Andrew is a skilled graphic designer with big ideas and great attention to detail. He develops interpretive waysides and exhibits that creatively engage visitors with location-specific stories to enhance their experience at each site. His project work at parks and visitor centers range from concept development through final production, ensuring that the product meets the client’s standards every step of the way. One of Andrew’s greatest strengths is his understanding of the intricacies of Universal Design and his keen ability to apply it to all aspects of graphic design and interpretation. Andrew’s responsibilities also include photography, researching and acquiring graphics and use rights. He collaborates frequently with exhibit planners, interpretive writers, illustrators, and photographers. His technical experiences cover Adobe InDesign, Photoshop, Illustrator, Dreamweaver, Lightroom, Photography and Microsoft Office.

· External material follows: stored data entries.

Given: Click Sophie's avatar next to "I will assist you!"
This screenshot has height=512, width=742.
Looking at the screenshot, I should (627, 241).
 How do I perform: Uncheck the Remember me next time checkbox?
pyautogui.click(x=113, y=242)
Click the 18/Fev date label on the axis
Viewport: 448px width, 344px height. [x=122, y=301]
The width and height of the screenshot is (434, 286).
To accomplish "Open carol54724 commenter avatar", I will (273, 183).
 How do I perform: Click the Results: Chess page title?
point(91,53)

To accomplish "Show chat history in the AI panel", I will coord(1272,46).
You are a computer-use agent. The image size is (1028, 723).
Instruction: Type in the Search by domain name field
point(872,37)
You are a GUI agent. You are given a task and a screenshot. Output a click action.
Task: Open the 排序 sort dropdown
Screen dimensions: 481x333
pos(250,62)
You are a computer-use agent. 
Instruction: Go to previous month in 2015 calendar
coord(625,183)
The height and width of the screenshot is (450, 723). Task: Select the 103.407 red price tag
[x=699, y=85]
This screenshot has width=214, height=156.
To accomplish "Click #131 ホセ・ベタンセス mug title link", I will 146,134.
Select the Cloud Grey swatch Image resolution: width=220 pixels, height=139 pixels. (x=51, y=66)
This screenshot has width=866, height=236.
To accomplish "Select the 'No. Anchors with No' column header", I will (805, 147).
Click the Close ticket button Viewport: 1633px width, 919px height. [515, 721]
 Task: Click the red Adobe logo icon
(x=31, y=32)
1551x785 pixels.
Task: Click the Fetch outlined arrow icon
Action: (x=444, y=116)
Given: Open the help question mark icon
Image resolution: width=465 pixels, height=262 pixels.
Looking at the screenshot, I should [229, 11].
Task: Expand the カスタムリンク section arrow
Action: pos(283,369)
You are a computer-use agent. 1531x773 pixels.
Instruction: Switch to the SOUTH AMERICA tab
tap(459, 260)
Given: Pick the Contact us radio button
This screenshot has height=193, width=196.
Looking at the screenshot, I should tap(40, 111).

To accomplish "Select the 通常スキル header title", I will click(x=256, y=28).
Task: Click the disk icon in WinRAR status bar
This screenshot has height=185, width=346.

Chris is responsible for the overall communication and function of a project’s design. Once a story has been developed, Chris selects and tests the best media to convey its message. He places great emphasis on providing accessible and engaging content for a broad audience through innovative and interactive means. Chris knows how to utilize the latest technology to engage visitors, but also understands that not all exhibits have to be high tech to be highly engaging. Chris has designed hundreds of interpretive wayside panels and dozens of exhibits, including the award-winning Blue Ridge Parkway Waysides Exhibit (VA), The Spirit of Africa Exhibit (WI), Main Street Blytheville Greyhound Bus Station (AR), and Rohwer Japanese American Relocation Center (AR). In doing so, he has honed his skills in visual storytelling. Chris recently completed an exhibit for the Ohiopyle State Park visitor’s center involving exhibit design, panel design, audio editing, and touch screen design. He also designs websites and develops educational videos. In his spare time, Chris is a tinkerer and maker who creates digital devices, including a scratch-built and programmed multi-touch table and Raspberry Pi photo booth.
Kate has a special expertise in the analyses of human remains in archaeological contexts that includes work as a human osteologist for the Jezreel Valley Research Project in Israel and as the Assistant Director for Transylvania Bioarchaeology’s Jucu Necropolis excavation and bioarchaeological field school. She is a thoughtful archaeologist, physical anthropologist, program manager, and social entrepreneur. Kate has received several international honors, including being named a TED Fellow in 2014, one of Fast Company’s 100 Most Creative People, and one of Foreign Policy’s and the U.S. State Department’s 100 Leading Global Thinkers. She has also conducted archaeological excavations and bioarchaeological analyses for Penn State’s Mendes Expedition and the PLU Valley of the Kings Expedition in Egypt.
Adam’s experience in archaeology spans North America, Central America, and Asia. For over a decade, he has been supervising teams comprised of up to twenty archaeologists, students, and laborers in nearly all aspects of archaeology. He is experienced in conducting reconnaissance surveys, evaluations, and mitigation/data recovery in the United States, including excavation work across seven states. Adam has presented his work at professional conferences and led public outreach and education efforts among rural Maya descendant communities as well as elementary, middle, and high school classrooms. He holds a Ph.D. in Archaeology from Boston University.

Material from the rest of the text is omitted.